Extracting The FDR Data
Now we know where to find the FDR data bits, we can convert these into number values and see what we’ve got.
These values are correctly between 0 and 4095 (the full range of 12-bit binary data) and show some periodicity. Let’s do the autocorrelation step to check it’s what we expect. By the way, I used 1024 lines to try to make the pattern clear and I set up my autocorrelation plot as red bars with black outline. With many bars, the red gets lost and all you can see is the black outline!
First you can see repetitive spikes with the slope we expect (remember the 4, 3, 2, 1 pattern from last blog?). The documentation says that the data rate is 512 words per second and we can see one spike at around 500 that is slightly dominant over the slope of the other spikes. To go back to the comb analogy, data at 1 sample per second will be on each tine, and we will have to move the comb 512 increments along the time scale before they line up again. Therefore we will see a good match at 512.
The complexity is that we also have data at twice that sample rate, which will match at 256 steps, and four samples per second which will match at 128 steps. Think of a comb with many patterns of tines, with shorter ones in the gaps. Here I can introduce you to the SalonChic 8″ Deluxe Triple Teasing Comb which beautifully illustrates this.
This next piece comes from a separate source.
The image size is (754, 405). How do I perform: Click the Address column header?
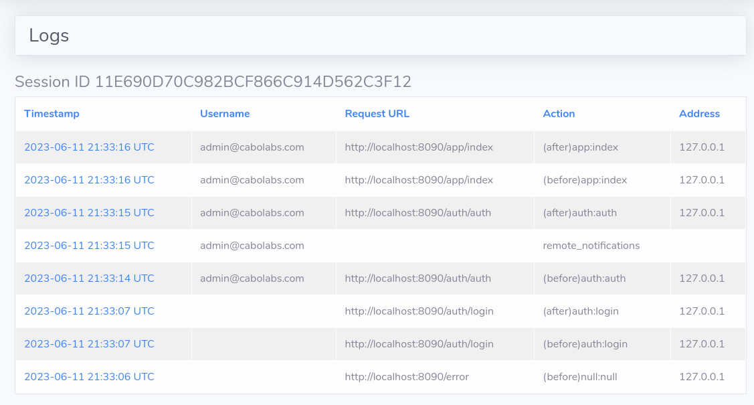699,114
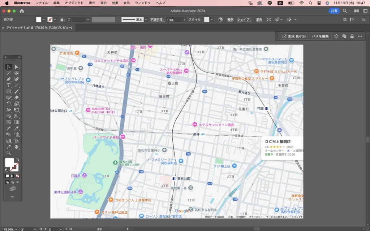Choose the Zoom magnifier tool

[x=9, y=153]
Imagine sliding two of these over each other – the red tines will line up frequently, and then less often the black ones will line up. Hence spikes at different numbers of steps. Because our data rates are all multiples of one another, the lines are all harmonics (but this is not the case if we are monitoring helicopter gearboxes, but I digress…).
Let me zoom into the section around the 500th line.
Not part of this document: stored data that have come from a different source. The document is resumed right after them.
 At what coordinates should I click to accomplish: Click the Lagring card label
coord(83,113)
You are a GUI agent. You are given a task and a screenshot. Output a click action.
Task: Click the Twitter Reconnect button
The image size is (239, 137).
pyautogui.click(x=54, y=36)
The spike is actually at line 516. That is, when we move our data 516 samples along, it matches the original pattern very well. The problem is that this is not the expected value of 512 words per second. These things are not approximate – things are repeating every 516 samples, which is most strange.
Back to the Data
We must have some more data than we should have, and so the hunt was on to find this rogue data. To be able to separate out this data, we need to be able to identify the rogue samples from something in the ARINC 429 data format. Tests were carried out on the SSM bits, the SDI bits and the data labels, any one of which could signify a change in the data content.
The test of SDI bits showed that nearly all the samples had SDI=3 but some samples had SDI =0 (a few 1 and 2 values were also present). These ‘rogue’ words arise every 127th word, are not mentioned in the documentation for this data and have strange “data” values associated with them. As an observation, the pattern of 127th word is most peculiar. If a process outputs an extra word in each frame or subframe, you would see a period of 2n+1 such as 129 or 513. Equally, if the data arose from an asynchronous process the interval would occasionally vary, but all the data we tested had a fixed interval of 127 words.
Without any more clues, all we can do is throw them away. Here are the same two plots with the rogue data removed.
The peak line is now at 512, exactly as we expected. Removing one sample every 127 lines has moved this peak four lines to the left.
The autocorrelation is cleaner than before, with very clear lines at multiples of 64 lines. This comes about because this is the sample rate for normal acceleration at 8Hz (512/8=64).
Before and After
These steps have taken the data from a muddle at the end of the last blog, where the peaks could hardly be seen, to clearly identified spikes at the right intervals, ready for conversion to engineering units.
I hope you see why combs are an essential tool in engineering, even for those of us with little hair!